伝説によると、彼は手彫りの豪華なチェス・セットでアルフォンソに勝負を挑んだらしい。アルフォンソが勝ったらチェス・セットは彼のもの、もしイブン・アンマルが勝ったら、アルフォンソは彼の望むどんなことでもかなえなければならない。

もちろんイブン・アンマルが勝利し、カスティリア軍の完全な撤退を要求した。物語の真偽は疑わしいが、正直なところ、僕にはどうでもいい。イブン・アンマルは、追い詰められた状況でも冷静でいられる、優れた戦略家だったようだ。チームにようこそ! 早速計画を立てよう……。

エジソンを上回った機械学者

●技術担当:蘇頌そしょう(1020~1101)

カジノの防犯システムを破るには最高レベルのオタクが欠かせない。もちろん歴史上、科学の天才はいくらでもいる――天才発明家のニコラ・テスラにトーマス・エジソン、鉄道や蒸気船を設計したイザムバード・キングダム・ブルネル、暗号学者のアラン・チューリング、「コンピューターの父」ともいわれるチャールズ・バベッジ、世界初のコンピューター・プログラマーとして知られるエイダ・ラブレスなど。

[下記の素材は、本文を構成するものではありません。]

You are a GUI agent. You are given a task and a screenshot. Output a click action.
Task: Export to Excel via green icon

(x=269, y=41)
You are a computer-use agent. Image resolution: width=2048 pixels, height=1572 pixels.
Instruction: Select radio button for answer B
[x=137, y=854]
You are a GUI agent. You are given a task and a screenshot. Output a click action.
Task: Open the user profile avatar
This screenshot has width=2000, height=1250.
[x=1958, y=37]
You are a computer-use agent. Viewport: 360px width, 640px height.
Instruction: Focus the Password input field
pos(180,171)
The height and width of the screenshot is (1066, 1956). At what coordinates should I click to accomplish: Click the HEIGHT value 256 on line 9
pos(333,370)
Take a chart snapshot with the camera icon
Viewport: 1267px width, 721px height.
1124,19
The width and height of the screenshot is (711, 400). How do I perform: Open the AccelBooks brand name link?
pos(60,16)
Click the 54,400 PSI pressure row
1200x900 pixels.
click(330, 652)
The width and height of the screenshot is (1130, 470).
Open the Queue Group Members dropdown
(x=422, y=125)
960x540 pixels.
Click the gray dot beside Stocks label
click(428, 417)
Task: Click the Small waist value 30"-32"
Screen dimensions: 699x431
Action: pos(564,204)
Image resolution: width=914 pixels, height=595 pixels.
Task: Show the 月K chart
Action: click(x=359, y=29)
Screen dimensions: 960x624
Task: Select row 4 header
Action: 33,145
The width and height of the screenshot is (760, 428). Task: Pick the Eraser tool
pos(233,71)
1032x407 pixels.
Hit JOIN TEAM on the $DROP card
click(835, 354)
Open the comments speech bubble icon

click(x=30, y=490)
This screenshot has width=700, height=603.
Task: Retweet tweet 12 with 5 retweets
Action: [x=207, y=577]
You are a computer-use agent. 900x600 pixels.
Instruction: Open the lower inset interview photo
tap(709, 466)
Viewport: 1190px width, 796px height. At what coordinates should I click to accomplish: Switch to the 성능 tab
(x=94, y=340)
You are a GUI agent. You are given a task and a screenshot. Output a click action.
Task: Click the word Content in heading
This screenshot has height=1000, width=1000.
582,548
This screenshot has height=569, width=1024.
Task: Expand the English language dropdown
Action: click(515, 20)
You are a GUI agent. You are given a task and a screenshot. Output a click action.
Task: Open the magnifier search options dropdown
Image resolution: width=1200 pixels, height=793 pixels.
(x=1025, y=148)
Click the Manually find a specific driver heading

蘇頌(写真=CC-PD-Mark/Wikimedia Commons

僕の歴史上のお気に入りが誰か知りたいなら言うけど、僕は驚異的な万能の天才、レオナルド・ダ・ビンチの大ファンで、彼のこととなると興奮を抑えられなくなる。ただしレオナルドは締め切りを守らなかったことでも有名だ。僕が金庫室への侵入を試みている間、彼が隅のほうで機械じかけのライオンを組み立てていたりしたら!

そこで僕は同じくらい輝かしい万能の天才だけど、遅延することはあまりなかった人物を選んだ。11世紀の中国北宋の官僚だった蘇頌は、詩、薬学、天文学、数学、地図制作、芸術論を含む多くの分野で優れた業績を残したが、とりわけ天文時計の制作で知られている。彼が制作した水運儀象台ぎしょうだい(水運渾天儀こんてんぎ)は、脱進機(時計などで、振子などの振動体の振動が持続するように、それらの振動体に間欠的に力を与える装置)の動力源として自動水車を利用した。非常に洗練された装置で、現代の研究者も縮尺モデルを制作するのに苦労したほどだった。たしかにWi-Fiが発明されるより1000年も前の人間かもしれないが、それでも彼ならカジノの監視カメラを欺くことができると、僕は確信している。